By the way, the 20th edition of the “New York State Big Buck Club Record Book” is available, although quantities are limited. It costs $25, plus an additional $5 for shipping and handling. Allow 4-6 weeks for delivery.

To order a copy, email Mike Deming at dembob66@gmail.com.

The gift of camping

Gift cards and electronic gift certificates for stays and services at all New York State Department of Environmental Conservation campgrounds are available for purchase online.

DEC camping gift cards are physical cards mailed to the designated recipient. Electronic gift certificates will be emailed to the purchaser for printing and/or emailing to the recipient.

DEC operates 52 campgrounds and five day-use areas in the Adirondack and Catskill forest preserves. The summer camping season runs through the summer, with some facilities remaining open during fall foliage and hunting seasons.

For more information on DEC-operated campgrounds, including a list of campgrounds and schedules, visit www.dec.ny.gov/outdoor/camping.html, or call DEC’s Bureau of Recreation at (518) 457-2500. To make reservations at any of these camping facilities, call ReserveAmerica at 1-800-456-CAMP (2267) or visit the ReserveAmerica website at https://newyorkstateparks.reserveamerica.com.

Cisco restoration

On Oct. 15, staffers from DEC Region 8 Fisheries, Bath Fish Hatchery, and United States Geological Survey-Tunison stocked 205,000 cisco (Coregonus artedi) into Keuka Lake as part of an experimental native forage fish restoration project. The stocked fish came from eggs collected from Chaumont Bay in Lake Ontario and reared at USGS Tunison Lab and DEC’s Bath and Oneida hatcheries.

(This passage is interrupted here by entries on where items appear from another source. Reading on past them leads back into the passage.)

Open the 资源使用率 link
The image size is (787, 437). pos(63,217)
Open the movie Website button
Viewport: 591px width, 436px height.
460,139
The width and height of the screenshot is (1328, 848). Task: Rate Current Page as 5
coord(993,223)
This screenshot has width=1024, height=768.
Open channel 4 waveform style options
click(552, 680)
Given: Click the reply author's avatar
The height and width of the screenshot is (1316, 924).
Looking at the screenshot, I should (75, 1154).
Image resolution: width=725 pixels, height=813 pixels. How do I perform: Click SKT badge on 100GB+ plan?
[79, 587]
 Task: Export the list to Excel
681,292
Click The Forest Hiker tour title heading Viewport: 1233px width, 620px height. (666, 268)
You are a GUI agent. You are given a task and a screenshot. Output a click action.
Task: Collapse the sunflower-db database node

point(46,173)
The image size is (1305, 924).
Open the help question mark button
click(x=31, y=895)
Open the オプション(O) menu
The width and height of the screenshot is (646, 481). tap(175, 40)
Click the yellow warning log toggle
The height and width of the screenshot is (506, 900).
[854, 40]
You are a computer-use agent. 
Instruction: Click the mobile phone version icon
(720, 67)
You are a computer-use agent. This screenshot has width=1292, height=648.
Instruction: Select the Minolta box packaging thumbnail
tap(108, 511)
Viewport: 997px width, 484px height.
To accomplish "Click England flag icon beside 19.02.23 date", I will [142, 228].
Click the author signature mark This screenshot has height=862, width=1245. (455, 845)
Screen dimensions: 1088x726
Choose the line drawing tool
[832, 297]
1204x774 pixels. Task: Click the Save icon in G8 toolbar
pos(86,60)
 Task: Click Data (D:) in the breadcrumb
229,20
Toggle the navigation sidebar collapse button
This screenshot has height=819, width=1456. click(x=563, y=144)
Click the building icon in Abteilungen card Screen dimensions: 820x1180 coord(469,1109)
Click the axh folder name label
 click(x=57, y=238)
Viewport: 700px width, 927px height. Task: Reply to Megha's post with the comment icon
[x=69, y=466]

Sixty cisco were implanted with small acoustic tags, and 20 receivers were strategically placed throughout the lake to record tagged fish movements. DEC, USGS, and Cornell University are collaborating to study the movements, survival, and habitat use of cisco. This was the third year of stocking, with a total of 399,000 cisco stocked.

Cisco were last collected in Keuka Lake in 1994. Recent changes relating to decreasing lake productivity and a collapse in the non-native alewife population provided the opportune time to attempt cisco restoration in Keuka Lake. Cisco are a native species that are generally better suited than alewives for low productivity waters, are longer lived, and can be harvested recreationally.